« Un jour, un bébé est entré dans ma vie, une petite fille. J’ai voulu lui faire un livre, un grand livre comme une maison où elle puisse entrer, jouer, grandir et rapetisser, découper avec les yeux comme des ciseaux, mélanger, recomposer et coller avec l’eau des rêves. Un univers où elle puisse aller dans tous les sens de ses sens. Un premier livre qui soit le livre des livres, pour prendre et apprivoiser le monde. »

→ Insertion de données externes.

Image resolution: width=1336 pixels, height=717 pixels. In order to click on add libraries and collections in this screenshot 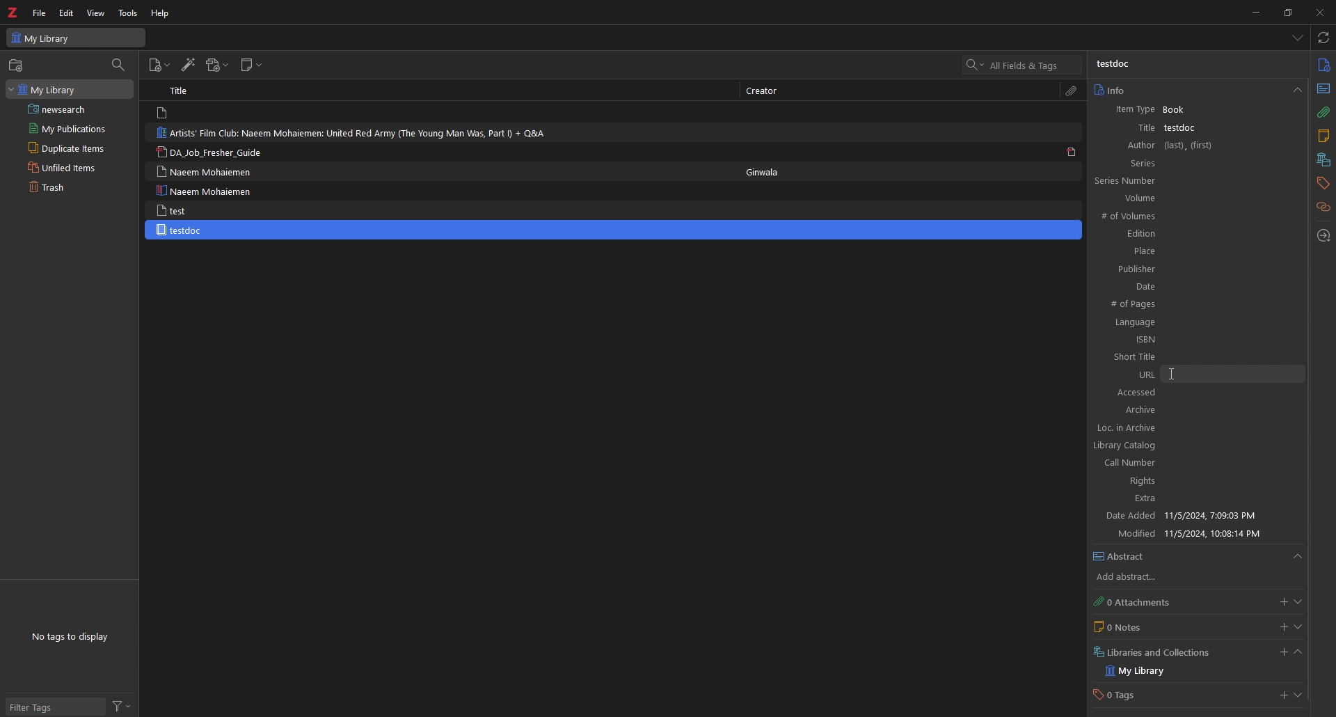, I will do `click(1281, 653)`.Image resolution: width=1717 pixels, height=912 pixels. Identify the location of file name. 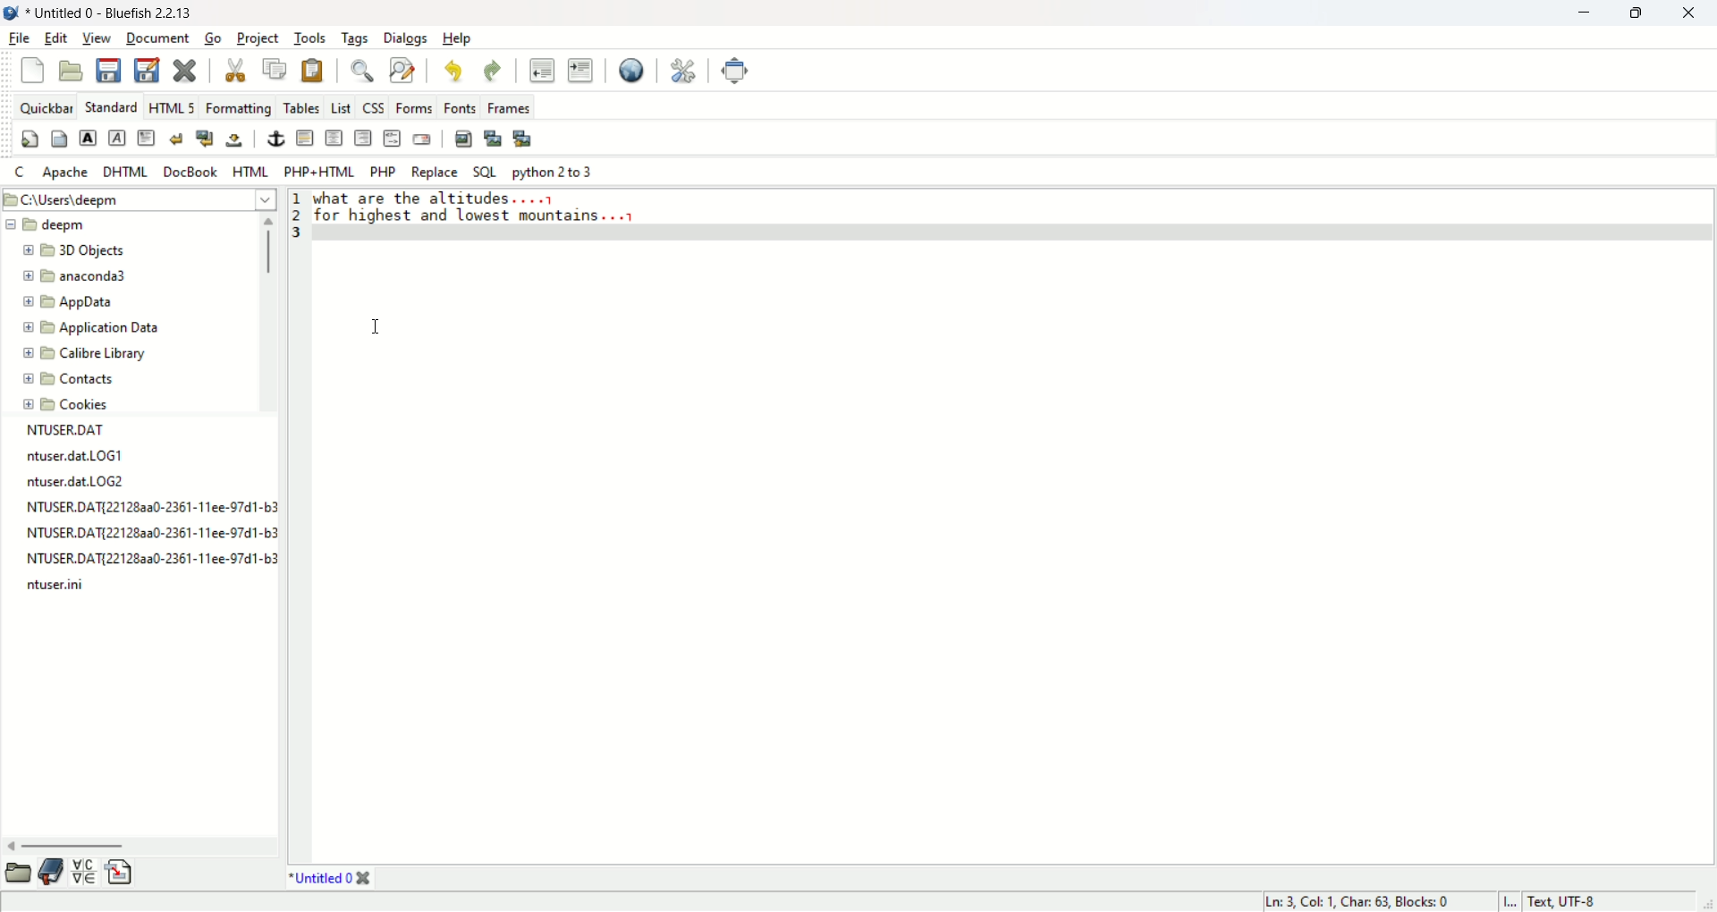
(151, 561).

« Je voulais me servir d’une très bonne photocopieuse, en faire deux exemplaires, en donner un à Adèle et garder l’autre pour plus tard, parce que le premier, on ne soit pas dans quel état il aurait fini. Mais à ce moment-là, je cherchais du boulot. Je suis passé chez Gallimard car ils publiaient « Piranha », un mensuel pour adolescents. J’ai pris les deux pages déjà réalisées de L’Album d’Adèle, les pages centrales, où tout est aligné, immobile. Parce qu’en fait j’avais commencé par là. Ils n’ont pas voulu de moi pour « Piranha ». Par contre, ils m’ont demandé d’éditer l’album. Je ne voulais pas, et finalement… C’est vraiment par hasard ! »
Extraits de Claude Ponti / Sophie Van der Linden. – Être, 2000 (Boîtazoutils).
« J’avais une petite nièce chez moi qui devait avoir trois ans. À l’époque, il y avait une publicité dans un magazine avec des objets posés les uns à côté des autres, probablement en pâte à sel ou quelque chose comme ça, un peu arrondi, avec des noms en dessous. Je n’avais pas de jouet particulier pour cette petite fille en visite chez moi et, tout à coup, je me suis rappelé cette page. Alors nous avons ouvert le journal et commencé à jouer. Dire comment s’appelaient les objets, ce n’était pas très drôle, alors on s’est mis à tout mélanger en imagination : « La petite souris mange le pain, etc. »
Propos de Ponti recueillis par Christiane Delabarre et Anne-Marie Ruegger, « Un cadeau pour Adèle…ou comment devient-on illustrateur pour enfants ? », Livres Jeunes d’Aujourd’hui, n°1, janvier 1995.